Today is Carol Channing’s 92nd birthday.  Her contributions to the musical theatre, film, and TV are many, but she will forever be known as Dolly Levi, the title character in Hello, Dolly! which we’ll see as a class at Ford’s Theatre later this semester.  Channing played the role on Broadway, on tour, and elsewhere more than 5,000 times.  In this clip, she and the waiters sing their way thru the title number in the 1979 London production:

http://www.youtube.com/watch?v=CFO8T63lLGI

For more Carol Channing, check out this entertaining and touching documentary about her life, career, and marriage to her childhood sweetheart.

Musical Theatre: Early Origins

Wednesday, January 30th, 2013

We can’t discuss early musical theatre productions without understanding what theatre already existed in New York City at the turn of the last century.  From 1880 thru the early 1900s, a number of different types of theatrical entertainments began to mix and meld in New York’s immigrant communities.

It is obviously difficult or impossible to get high quality audio/video for these historical performances, so in some cases, I’m providing links to film or stage adaptations from much later.  Still, the performances are examples of the turn-of-the-century art we are discussing here.

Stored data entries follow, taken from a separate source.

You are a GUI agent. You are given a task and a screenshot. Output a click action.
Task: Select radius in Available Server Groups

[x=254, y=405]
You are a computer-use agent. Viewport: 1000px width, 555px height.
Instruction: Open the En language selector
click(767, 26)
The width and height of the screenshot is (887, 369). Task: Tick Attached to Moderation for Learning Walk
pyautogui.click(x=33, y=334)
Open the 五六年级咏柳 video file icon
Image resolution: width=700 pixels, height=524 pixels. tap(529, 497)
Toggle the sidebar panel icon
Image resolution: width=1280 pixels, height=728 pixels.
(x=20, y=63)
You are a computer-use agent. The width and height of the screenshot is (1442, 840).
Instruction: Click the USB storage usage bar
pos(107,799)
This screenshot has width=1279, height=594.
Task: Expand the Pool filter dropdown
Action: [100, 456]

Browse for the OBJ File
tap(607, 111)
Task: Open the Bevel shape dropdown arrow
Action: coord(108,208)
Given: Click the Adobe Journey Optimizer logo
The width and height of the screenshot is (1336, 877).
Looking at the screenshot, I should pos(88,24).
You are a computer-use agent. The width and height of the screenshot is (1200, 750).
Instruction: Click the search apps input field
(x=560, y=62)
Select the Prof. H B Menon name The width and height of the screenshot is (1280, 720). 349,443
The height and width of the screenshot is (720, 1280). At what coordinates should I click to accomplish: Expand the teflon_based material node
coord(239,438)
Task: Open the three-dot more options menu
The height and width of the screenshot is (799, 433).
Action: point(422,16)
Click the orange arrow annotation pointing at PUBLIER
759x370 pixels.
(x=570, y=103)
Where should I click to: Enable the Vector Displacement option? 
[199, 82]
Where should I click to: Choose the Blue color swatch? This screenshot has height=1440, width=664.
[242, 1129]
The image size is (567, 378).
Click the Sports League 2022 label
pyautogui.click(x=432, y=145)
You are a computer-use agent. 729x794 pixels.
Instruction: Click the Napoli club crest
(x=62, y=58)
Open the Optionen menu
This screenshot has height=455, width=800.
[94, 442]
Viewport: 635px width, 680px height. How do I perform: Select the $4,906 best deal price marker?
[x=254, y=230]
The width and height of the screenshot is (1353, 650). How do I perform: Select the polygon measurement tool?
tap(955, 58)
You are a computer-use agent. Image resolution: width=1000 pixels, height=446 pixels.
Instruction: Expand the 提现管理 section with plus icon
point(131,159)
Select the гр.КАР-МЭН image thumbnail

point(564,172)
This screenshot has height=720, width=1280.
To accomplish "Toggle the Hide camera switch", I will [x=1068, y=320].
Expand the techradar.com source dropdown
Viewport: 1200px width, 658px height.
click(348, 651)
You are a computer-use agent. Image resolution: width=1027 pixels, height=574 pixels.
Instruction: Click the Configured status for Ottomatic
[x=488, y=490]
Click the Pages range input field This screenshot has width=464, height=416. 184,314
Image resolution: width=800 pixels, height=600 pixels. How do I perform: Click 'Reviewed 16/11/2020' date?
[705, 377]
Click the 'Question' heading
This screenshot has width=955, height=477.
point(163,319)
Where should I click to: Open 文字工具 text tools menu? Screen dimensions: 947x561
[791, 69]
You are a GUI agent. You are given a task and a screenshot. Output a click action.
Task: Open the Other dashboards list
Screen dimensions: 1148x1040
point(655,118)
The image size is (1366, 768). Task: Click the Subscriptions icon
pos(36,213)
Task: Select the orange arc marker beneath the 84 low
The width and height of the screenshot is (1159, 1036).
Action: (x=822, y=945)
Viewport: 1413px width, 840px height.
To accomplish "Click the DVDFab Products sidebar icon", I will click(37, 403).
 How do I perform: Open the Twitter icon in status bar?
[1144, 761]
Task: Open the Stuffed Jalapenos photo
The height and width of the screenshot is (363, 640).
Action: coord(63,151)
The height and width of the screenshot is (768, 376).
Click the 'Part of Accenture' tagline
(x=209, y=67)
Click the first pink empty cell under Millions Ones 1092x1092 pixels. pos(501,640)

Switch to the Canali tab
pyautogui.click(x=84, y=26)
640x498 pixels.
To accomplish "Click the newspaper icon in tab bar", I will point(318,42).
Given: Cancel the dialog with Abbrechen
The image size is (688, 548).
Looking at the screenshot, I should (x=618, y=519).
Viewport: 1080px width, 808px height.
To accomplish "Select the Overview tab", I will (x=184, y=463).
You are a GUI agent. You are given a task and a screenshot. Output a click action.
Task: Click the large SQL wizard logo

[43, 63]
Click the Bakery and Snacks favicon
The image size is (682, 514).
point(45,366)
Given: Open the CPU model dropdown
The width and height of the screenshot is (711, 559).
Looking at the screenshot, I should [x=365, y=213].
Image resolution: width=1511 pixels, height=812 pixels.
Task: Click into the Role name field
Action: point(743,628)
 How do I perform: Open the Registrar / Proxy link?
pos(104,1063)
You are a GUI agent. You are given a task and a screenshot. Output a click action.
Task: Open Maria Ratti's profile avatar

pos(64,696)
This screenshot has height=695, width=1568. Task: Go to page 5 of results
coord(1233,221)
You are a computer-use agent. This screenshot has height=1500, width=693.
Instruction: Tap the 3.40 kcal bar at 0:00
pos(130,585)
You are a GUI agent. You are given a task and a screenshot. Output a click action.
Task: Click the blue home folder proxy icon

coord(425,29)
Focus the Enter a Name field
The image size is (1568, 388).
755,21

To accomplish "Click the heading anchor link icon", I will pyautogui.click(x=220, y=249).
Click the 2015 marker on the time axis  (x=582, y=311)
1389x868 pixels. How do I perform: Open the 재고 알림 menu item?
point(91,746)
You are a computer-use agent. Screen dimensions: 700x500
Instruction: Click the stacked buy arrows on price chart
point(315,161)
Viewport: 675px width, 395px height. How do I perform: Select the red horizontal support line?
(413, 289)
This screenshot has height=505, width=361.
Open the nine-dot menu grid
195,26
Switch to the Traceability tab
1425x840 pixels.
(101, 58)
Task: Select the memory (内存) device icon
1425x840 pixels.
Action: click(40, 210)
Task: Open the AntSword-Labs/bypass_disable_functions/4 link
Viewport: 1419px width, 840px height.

VAUDEVILLE (English/American):

Vaudeville shows were fairly “clean” evenings of entertainment where audience members got a lot of different types of entertainment rolled into an evening.  The video below shows examples of animal acts, feats of physical strength or talents, dance, and comedic routines.  (Follow the “Related Video” link to find Part II).

MINSTREL SHOWS (American):

Utilizing the now shameful practice of “blackface,” the minstrel shows began as white actors giving exaggerated performances of American folk music.  Eventually, African American performers began to adapt blackface into their own performances, adding to this complex practice.  In this video, America’s first “star,” Al Jolsen, performs his signature song, George Gershwin’s “Swanee.”

BURLESQUE and TABLEAUX VIVANTS (French):

The French may have been among the first to discover that “sex sells.”  The burlesque dancers added an alluring, glamorous, and risque component to theatre performances.  The “tableaux vivants” (or “living pictures”) were highly stylized tableaux designed to “wow” and impress audiences who were far more accustomed to New York’s grimy work conditions than elaborate and intricately beautiful French style.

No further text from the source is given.